- Decades:: 2000s; 2010s; 2020s;
- See also:: Other events of 2026 History of Hong Kong • Timeline • Years

= 2026 in Hong Kong =

Events in the year 2026 in Hong Kong.

==Incumbents==

Executive branch
| Photo | Name | Position | Term |
|  | John Lee | Chief Executive | 1 July 2022 – present |
|  | Eric Chan | Chief Secretary for Administration | 1 July 2022 – present |
|  | Paul Mo-po Chan | Financial Secretary | 16 January 2017 – present |
|  | Paul Ting-Kok Lam | Secretary for Justice | 1 July 2022 – present |

Legislative branch
| Photo | Name | Position | Term |
|  | Starry Lee | President of the Legislative Council | 8 January 2026 – present |

Judicial branch
| Photo | Name | Position | Term |
|  | Andrew Cheung | Chief Justice of the Court of Final Appeal | 11 January 2021 – present |

==Events==
===January===
- 30 January – A backpack containing 51 million yen (USD330,000) in cash is stolen in a robbery outside a currency exchange shop in Sheung Wan.

===February===
- 2 February – Activist Jimmy Lai is sentenced to 20 years in prison following his conviction of colluding with foreign forces.
- 11 February – Kwok Yin-sang, the father of exiled pro-democracy activist Anna Kwok is convicted of making financial transactions involving "fugitives" as part of the national security law following an attempt to terminate an insurance policy on his daughter.

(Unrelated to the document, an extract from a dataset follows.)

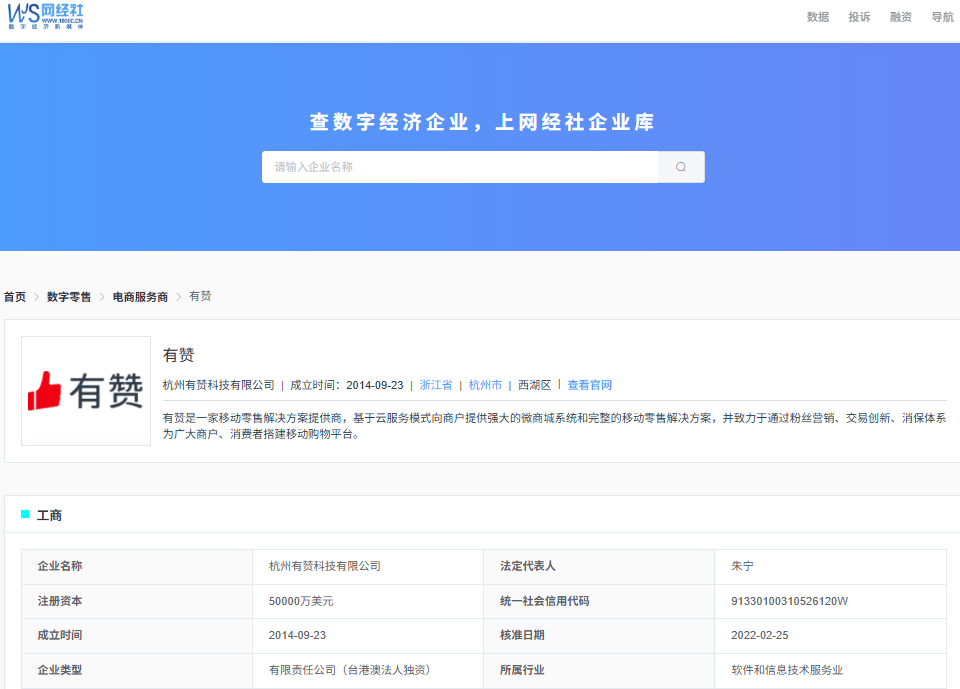The image size is (960, 689).
Task: Open the 数据 menu in top navigation
Action: [x=818, y=17]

He is sentenced to eight months' imprisonment on 26 February.
- 26 February – The Hong Kong Court of Appeal overturns Jimmy Lai's conviction for fraud in the subletting of office space.

=== March ===

- 4 March – The Central Criminal Court in London, United Kingdom, charges two British Chinese nationals of violating the National Security Act for spying on diasporic Hong Kongers on behalf of the China-appointed Government of Hong Kong.

===May===
- 8 May – Football players Brian Fok and Luciano are convicted along with a betting agent for running a match-fixing gambling operation that covered some 30 matches of the Hong Kong First Division League from 2021 to 2023.

===June===
- 11 June – Authorities announce the seizure of 230,000 suspected counterfeit 2026 FIFA World Cup-themed merchandise valued at $20 million.

===July===
- 24 July – The United States imposes a 12.5% tariff on Hong Kong, citing the presence of alleged forced labour in the supply chain.

===September===
- 11 September – Three activists are sentenced to up to seven years' imprisonment on charges of violating national security over their commemoration of the Tiananmen Square massacre in 1989.

==Holidays==

Source:

- 1 January – New Year's Day
- 17 February – Lunar New Year's Day
- 18 February – The second day of Lunar New Year
- 19 February – The third day of Lunar New Year
- 3 April, Friday – Good Friday
- 4 April, Saturday – The day following Good Friday
- 5 April, Friday – Ching Ming Festival
- 6 April, Monday – Easter Monday
- 1 May, Friday – Labour Day
- 24 May, Sunday – Buddha's Birthday
- 19 June, Friday – Tuen of The Festival
- 1 July, Wednesday – Hong Kong Special Administrative Region Establishment Day
- 1 October, Thursday – National Day
- 25 December, Friday – Christmas Day
- 26 December, Saturday – The first weekday after Christmas Day

==Arts and entertainment==
- List of Hong Kong films of 2026

==Deaths==
- 1 January – Yuen Cheung-yan, 69, actor, director, and fight choreographer
- 13 January – David Webb, 60, activist investor
- 9 June – Natalie Ng, 51, actress
- 2 July – Lam Wing-kee, 70, bookseller and political activist, founder of Causeway Bay Books
- 8 September – Tung Chee-hwa, 89, chief executive (1997–2005), vice chairman of the NCCPPCC (2005–2023), and member of the Executive Council (1992–1996)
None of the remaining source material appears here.